#### EXERCISE PROMPT:
Find each line in the records below that contains the word "height", and copy it out.

#### DATA FOR PROCESSING:
__________________________________________________

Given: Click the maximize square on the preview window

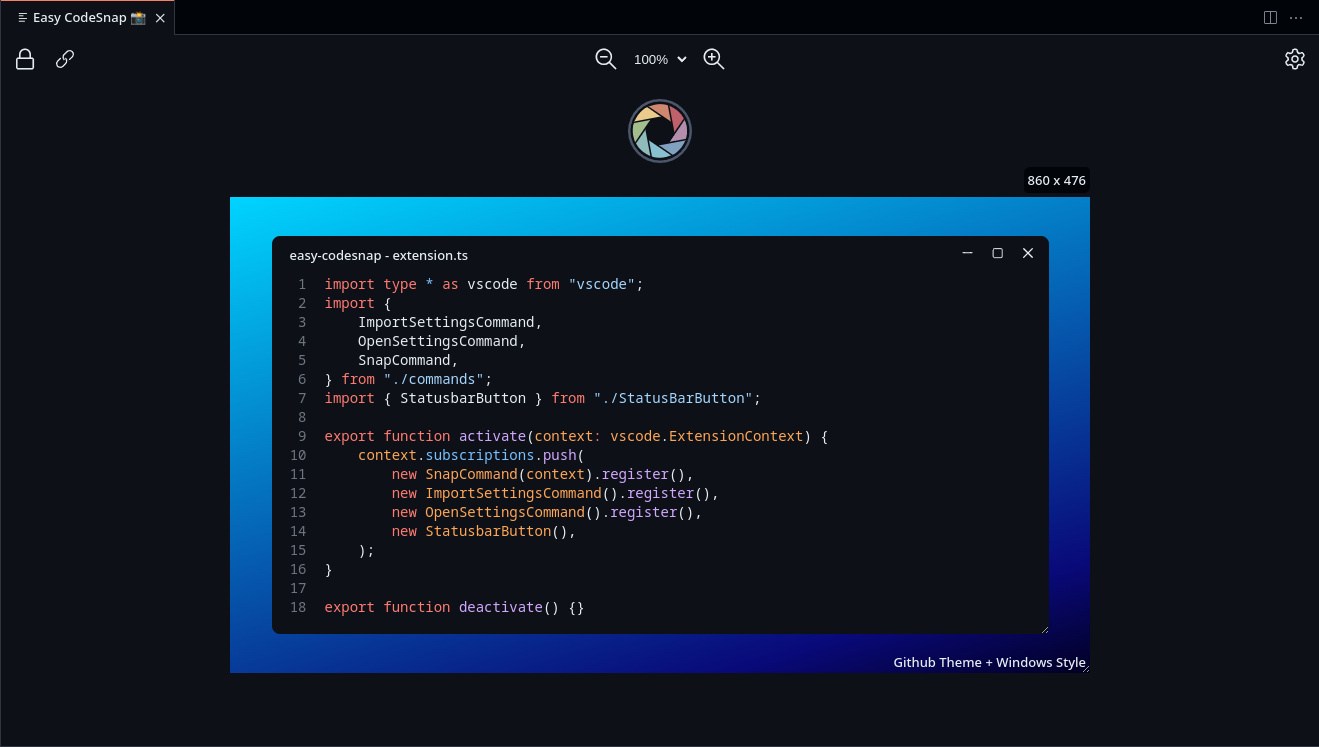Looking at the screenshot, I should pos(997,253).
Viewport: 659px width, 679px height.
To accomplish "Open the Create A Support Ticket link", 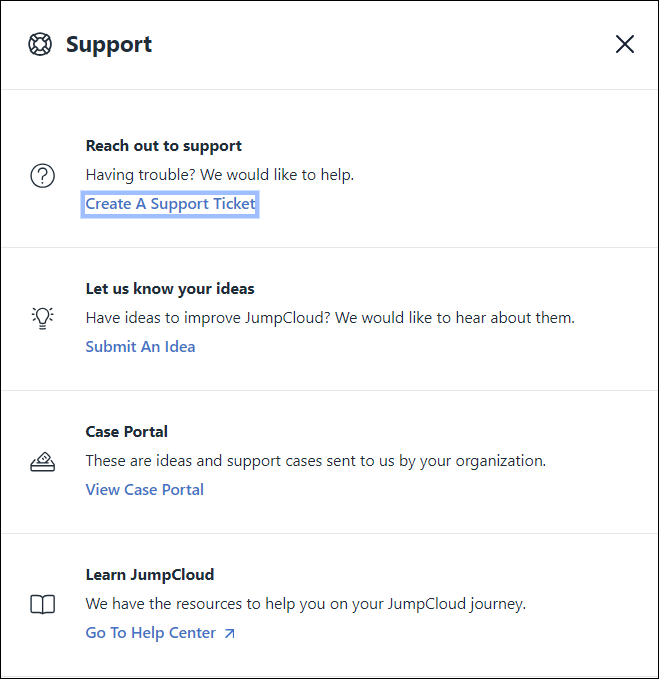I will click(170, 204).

__________________________________________________

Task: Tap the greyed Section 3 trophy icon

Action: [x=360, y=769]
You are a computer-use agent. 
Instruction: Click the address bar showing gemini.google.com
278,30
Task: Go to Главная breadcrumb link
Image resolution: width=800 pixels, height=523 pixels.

__________________________________________________

#### SOLUTION TO THIS EXERCISE:
Viewport: 659px width, 679px height.
Image resolution: width=800 pixels, height=523 pixels.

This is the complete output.